Print the lines below exactly as written, with none missing.

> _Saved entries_
******
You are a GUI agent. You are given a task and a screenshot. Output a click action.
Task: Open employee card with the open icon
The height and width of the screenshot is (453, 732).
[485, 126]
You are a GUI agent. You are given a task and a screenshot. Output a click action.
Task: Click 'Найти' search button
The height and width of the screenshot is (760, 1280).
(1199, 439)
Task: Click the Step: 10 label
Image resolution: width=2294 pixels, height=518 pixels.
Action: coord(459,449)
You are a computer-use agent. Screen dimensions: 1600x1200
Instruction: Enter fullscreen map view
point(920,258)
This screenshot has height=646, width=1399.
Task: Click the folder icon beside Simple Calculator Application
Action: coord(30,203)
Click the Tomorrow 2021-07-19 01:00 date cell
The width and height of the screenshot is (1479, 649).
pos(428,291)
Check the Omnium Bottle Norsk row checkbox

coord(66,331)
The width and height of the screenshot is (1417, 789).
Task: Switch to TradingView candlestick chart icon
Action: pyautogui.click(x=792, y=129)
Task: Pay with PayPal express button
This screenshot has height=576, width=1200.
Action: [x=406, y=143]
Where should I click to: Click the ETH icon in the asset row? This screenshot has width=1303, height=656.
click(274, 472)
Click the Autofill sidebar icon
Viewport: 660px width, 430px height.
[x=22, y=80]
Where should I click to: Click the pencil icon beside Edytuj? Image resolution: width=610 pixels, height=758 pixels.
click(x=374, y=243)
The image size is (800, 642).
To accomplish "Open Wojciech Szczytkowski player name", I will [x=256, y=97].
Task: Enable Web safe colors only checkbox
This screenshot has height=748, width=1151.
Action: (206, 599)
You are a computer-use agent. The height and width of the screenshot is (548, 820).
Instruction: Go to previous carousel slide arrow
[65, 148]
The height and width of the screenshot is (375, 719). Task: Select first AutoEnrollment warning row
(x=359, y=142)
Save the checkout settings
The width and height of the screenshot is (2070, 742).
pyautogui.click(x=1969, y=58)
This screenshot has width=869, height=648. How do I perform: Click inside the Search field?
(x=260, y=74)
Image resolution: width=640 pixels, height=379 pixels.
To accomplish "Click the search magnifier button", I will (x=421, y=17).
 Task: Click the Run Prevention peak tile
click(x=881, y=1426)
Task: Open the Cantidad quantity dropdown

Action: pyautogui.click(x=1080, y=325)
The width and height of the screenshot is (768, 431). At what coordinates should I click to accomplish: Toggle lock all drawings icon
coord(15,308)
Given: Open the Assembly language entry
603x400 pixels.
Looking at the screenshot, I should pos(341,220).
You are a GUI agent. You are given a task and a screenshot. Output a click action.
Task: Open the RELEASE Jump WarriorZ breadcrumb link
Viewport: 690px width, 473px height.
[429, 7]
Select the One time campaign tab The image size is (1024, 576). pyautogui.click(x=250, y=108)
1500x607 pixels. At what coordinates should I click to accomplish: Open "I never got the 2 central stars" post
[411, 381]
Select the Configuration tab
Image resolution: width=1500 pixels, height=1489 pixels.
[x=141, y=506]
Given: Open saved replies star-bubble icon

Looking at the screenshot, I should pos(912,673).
******
> _Output below_
You are a GUI agent. You are given a task and a screenshot. Output a click action.
Task: Open employee card with the open icon
The height and width of the screenshot is (453, 732).
[485, 126]
You are a GUI agent. You are given a task and a screenshot. Output a click action.
Task: Click 'Найти' search button
The height and width of the screenshot is (760, 1280).
(1199, 439)
Task: Click the Step: 10 label
Image resolution: width=2294 pixels, height=518 pixels.
Action: coord(459,449)
You are a computer-use agent. Screen dimensions: 1600x1200
Instruction: Enter fullscreen map view
point(920,258)
This screenshot has height=646, width=1399.
Task: Click the folder icon beside Simple Calculator Application
Action: coord(30,203)
Click the Tomorrow 2021-07-19 01:00 date cell
The width and height of the screenshot is (1479, 649).
pos(428,291)
Check the Omnium Bottle Norsk row checkbox

coord(66,331)
The width and height of the screenshot is (1417, 789).
Task: Switch to TradingView candlestick chart icon
Action: pyautogui.click(x=792, y=129)
Task: Pay with PayPal express button
This screenshot has height=576, width=1200.
Action: [x=406, y=143]
Where should I click to: Click the ETH icon in the asset row? This screenshot has width=1303, height=656.
click(274, 472)
Click the Autofill sidebar icon
Viewport: 660px width, 430px height.
[x=22, y=80]
Where should I click to: Click the pencil icon beside Edytuj? Image resolution: width=610 pixels, height=758 pixels.
click(x=374, y=243)
The image size is (800, 642).
To accomplish "Open Wojciech Szczytkowski player name", I will [x=256, y=97].
Task: Enable Web safe colors only checkbox
This screenshot has height=748, width=1151.
Action: (206, 599)
You are a computer-use agent. The height and width of the screenshot is (548, 820).
Instruction: Go to previous carousel slide arrow
[65, 148]
The height and width of the screenshot is (375, 719). Task: Select first AutoEnrollment warning row
(x=359, y=142)
Save the checkout settings
The width and height of the screenshot is (2070, 742).
pyautogui.click(x=1969, y=58)
This screenshot has width=869, height=648. How do I perform: Click inside the Search field?
(x=260, y=74)
Image resolution: width=640 pixels, height=379 pixels.
To accomplish "Click the search magnifier button", I will (x=421, y=17).
 Task: Click the Run Prevention peak tile
click(x=881, y=1426)
Task: Open the Cantidad quantity dropdown

Action: pyautogui.click(x=1080, y=325)
The width and height of the screenshot is (768, 431). At what coordinates should I click to accomplish: Toggle lock all drawings icon
coord(15,308)
Given: Open the Assembly language entry
603x400 pixels.
Looking at the screenshot, I should pos(341,220).
You are a GUI agent. You are given a task and a screenshot. Output a click action.
Task: Open the RELEASE Jump WarriorZ breadcrumb link
Viewport: 690px width, 473px height.
[429, 7]
Select the One time campaign tab The image size is (1024, 576). pyautogui.click(x=250, y=108)
1500x607 pixels. At what coordinates should I click to accomplish: Open "I never got the 2 central stars" post
[411, 381]
Select the Configuration tab
Image resolution: width=1500 pixels, height=1489 pixels.
[x=141, y=506]
Given: Open saved replies star-bubble icon

Looking at the screenshot, I should pos(912,673).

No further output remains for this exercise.